__Supplied records__:
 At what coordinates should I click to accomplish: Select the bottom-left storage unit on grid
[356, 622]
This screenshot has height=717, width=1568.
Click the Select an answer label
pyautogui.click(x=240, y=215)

__Task instructions__: Each line of the listing has to be reproduced exactly.

__Solution to this problem__:
 At what coordinates should I click to accomplish: Select the bottom-left storage unit on grid
[356, 622]
This screenshot has height=717, width=1568.
Click the Select an answer label
pyautogui.click(x=240, y=215)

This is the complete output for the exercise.